Milwaukee architects Kirchhoff and Rose designed the lavish Joseph and Ilma Uihlein House at 3318 N. Lake Drive in 1907. Despite his German surname, the beer baron owner is thought to have been an Anglophile, who wanted an English Renaissance house to harmonize with his imported furnishings. The fifty-foot living room paneling, for instance, was patterned after Chequers Court, the sixteenth-century country house of British prime ministers. The exterior portion comprising the arched entrance and flanking bay windows convincingly displays English Renaissance features in the contrasting brick and stone, large windows, and curved gables. In this respect, it is much like the Elizabeth Black House (MI144). The building’s northern extension has clumsier proportions and windows and reflects early twentieth-century forms in North America.

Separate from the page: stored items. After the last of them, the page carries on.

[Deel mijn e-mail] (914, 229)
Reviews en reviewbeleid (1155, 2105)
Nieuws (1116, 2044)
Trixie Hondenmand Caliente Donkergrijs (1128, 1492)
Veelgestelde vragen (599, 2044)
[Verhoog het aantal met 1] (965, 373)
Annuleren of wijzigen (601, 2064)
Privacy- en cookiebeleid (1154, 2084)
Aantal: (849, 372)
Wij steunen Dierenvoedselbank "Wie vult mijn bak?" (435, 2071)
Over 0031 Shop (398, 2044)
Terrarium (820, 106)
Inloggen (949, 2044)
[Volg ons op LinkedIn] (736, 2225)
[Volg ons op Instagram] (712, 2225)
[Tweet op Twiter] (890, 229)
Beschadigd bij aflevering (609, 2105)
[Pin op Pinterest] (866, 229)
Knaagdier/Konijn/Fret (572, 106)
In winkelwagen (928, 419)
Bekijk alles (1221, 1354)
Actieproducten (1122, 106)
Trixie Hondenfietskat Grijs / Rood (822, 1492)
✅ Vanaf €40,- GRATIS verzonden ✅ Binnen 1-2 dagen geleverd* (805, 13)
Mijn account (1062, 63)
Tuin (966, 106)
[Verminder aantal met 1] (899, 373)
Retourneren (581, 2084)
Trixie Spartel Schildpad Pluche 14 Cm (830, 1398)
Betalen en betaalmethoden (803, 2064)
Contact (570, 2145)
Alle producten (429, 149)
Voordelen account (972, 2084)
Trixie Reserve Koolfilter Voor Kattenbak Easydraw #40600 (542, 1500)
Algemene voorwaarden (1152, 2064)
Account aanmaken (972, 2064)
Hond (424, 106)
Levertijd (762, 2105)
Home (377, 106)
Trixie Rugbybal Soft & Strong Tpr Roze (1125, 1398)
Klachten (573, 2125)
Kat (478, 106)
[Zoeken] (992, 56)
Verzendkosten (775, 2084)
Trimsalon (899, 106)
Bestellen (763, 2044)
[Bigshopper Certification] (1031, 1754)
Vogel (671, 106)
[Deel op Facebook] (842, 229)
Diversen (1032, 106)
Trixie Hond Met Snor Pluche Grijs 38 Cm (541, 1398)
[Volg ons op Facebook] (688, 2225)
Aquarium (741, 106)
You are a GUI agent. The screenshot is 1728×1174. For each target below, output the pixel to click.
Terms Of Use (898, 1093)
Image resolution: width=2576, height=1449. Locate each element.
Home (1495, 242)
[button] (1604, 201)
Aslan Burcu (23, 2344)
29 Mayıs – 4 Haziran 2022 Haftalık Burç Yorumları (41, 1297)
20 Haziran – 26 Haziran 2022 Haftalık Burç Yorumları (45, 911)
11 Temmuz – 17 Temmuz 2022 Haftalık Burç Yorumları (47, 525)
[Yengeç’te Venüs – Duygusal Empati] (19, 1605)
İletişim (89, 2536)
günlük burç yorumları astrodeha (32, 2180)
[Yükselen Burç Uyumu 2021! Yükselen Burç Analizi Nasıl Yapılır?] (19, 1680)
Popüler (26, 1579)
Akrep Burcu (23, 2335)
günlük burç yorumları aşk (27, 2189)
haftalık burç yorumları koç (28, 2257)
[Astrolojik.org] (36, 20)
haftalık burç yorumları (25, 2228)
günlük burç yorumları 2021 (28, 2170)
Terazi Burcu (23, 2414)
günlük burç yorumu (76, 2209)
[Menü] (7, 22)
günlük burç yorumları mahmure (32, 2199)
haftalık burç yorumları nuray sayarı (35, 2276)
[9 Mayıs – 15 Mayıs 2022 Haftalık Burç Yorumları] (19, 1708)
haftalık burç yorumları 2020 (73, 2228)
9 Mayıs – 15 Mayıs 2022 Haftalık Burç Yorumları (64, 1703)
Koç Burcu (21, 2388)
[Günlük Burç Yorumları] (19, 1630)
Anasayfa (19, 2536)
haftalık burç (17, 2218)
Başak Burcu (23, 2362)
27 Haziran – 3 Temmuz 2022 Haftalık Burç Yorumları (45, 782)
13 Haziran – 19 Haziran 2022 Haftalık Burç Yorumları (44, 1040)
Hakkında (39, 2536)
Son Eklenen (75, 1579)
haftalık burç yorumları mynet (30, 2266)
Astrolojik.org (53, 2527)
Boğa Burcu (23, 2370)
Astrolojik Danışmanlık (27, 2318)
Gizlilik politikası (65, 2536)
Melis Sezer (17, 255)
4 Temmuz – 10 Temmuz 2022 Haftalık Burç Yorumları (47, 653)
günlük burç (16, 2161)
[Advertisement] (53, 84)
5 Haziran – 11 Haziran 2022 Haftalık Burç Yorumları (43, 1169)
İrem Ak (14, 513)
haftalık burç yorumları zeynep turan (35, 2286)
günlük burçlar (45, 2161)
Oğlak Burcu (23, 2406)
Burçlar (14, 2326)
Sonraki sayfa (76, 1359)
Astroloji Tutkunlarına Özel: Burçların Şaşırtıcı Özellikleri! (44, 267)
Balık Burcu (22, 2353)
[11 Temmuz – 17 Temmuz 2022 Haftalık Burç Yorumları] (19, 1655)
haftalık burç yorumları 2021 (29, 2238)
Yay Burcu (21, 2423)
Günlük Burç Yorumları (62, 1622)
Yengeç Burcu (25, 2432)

The Orrin Robertson House at number 3266 is another Tudor Revival variation that evokes a sense of fantasy with fairytale-like turrets rising to sharp conical peaks that bracket the central corbeled gable. This two-story brick design by A. C. Eschweiler was completed in 1912. Eschweiler also designed Henry Thompson’s Tudor Revival mansion at number 3288. Built in 1913, the rusticated rubble-stone building sits on a broad lawn. Gabled wings shelter an arched entrance portal, and tall corbeled chimneys frame each end of the slate-shingled gable roof. Thompson hired Eschweiler to add a teahouse to the estate in 1928. Later, the complex, with its six-acre lakefront campus, became an Episcopal retreat; a chapel was added in 1949. In 2000, the Wisconsin Institute for Torah Studies moved into a new educational facility built to house the library, classrooms, and laboratory suites. At that time, the original Thompson House became dormitory space and administrative offices.
At 3474 N. Lake is Whitney and Beck’s French Provincial mansion (1928) for Stanley Stone. Tall, arched French windows accented with shutters light the first floor and stairwell and give way to shorter second-story versions. Twin corner pavilions frame the brick house, which rises to a hipped roof, punctuated by a trio of arched shed dormers.